Hi! Great to hear from you. “Optimize for fun” (‑Ofun) is still very much the spirit of this 6pack.care work.

On practicality (bending the market away from arms‑race incentives): Here are some levers that worked, inspired by Taiwan's tax-filing case, that shift returns from lock‑in to civic care:

  1. Interoperability: Make “data portability” the rule. Mandate fair protocol‑level interop so users and complements can exit without losing their networks. Platforms must compete on quality of care, not captivity.
  2. Public options: Offer simple public options (and shared research compute) so there’s always a baseline service that is easy, safe, and non‑extractive. Private vendors must beat it on care, not on lock‑in.

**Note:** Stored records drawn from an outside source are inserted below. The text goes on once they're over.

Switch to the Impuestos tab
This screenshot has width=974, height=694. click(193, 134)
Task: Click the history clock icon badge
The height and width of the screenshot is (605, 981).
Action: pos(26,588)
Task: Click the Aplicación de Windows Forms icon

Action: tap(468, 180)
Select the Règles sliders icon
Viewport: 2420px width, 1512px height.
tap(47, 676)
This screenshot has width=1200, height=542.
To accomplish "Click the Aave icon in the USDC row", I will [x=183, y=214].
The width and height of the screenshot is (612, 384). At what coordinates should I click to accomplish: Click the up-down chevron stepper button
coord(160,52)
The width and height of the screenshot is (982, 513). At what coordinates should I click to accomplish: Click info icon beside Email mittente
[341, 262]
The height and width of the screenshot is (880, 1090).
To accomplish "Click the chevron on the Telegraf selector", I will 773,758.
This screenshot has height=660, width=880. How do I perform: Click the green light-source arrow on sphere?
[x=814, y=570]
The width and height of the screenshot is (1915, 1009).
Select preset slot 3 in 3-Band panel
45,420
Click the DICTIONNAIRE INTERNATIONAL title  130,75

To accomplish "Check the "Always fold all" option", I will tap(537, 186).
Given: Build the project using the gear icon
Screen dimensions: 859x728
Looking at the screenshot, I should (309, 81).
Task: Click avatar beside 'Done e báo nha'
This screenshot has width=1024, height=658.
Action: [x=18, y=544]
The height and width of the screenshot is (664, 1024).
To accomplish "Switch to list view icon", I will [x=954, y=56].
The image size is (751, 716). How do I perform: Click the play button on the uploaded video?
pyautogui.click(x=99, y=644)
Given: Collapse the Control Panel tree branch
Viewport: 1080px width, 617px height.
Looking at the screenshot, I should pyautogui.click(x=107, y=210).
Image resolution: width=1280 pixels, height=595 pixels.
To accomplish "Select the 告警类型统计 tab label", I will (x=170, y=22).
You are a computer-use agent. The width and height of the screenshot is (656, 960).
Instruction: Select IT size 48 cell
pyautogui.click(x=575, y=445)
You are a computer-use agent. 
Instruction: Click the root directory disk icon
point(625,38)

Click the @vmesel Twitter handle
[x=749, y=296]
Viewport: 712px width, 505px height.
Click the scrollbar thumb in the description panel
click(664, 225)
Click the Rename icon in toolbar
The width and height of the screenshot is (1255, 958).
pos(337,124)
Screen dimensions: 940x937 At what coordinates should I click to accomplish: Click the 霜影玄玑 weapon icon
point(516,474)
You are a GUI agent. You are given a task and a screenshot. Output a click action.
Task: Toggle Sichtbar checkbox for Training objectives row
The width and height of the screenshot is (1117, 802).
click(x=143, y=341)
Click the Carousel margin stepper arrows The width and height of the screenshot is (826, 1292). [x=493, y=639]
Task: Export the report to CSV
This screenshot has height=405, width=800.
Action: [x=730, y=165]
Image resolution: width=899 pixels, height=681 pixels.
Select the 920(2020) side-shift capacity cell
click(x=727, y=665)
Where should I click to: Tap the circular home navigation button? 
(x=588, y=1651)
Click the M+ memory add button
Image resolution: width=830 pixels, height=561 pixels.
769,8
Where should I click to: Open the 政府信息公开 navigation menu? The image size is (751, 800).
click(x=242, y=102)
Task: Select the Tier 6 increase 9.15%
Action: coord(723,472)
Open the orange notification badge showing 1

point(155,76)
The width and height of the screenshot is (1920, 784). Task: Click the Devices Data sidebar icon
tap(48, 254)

  3. Provenance for Paid Reach: For ads and mass reach in political/financial domains, require verifiable sponsorship and durable disclosure. Preserve anonymity for ordinary speech via meronymity.
  4. Mission‑Locked Governance — Through procurement rules, ensure steward‑ownership/benefit structures and board‑level safety duties so “civic care” is a fiduciary obligation, not a marketing slogan.
  5. Institutionalize Alignment Assemblies and localized evals; pre‑commit vendors to adopt outcomes or explain deviations. Federate trust & safety so threat intel flows without central chokepoints.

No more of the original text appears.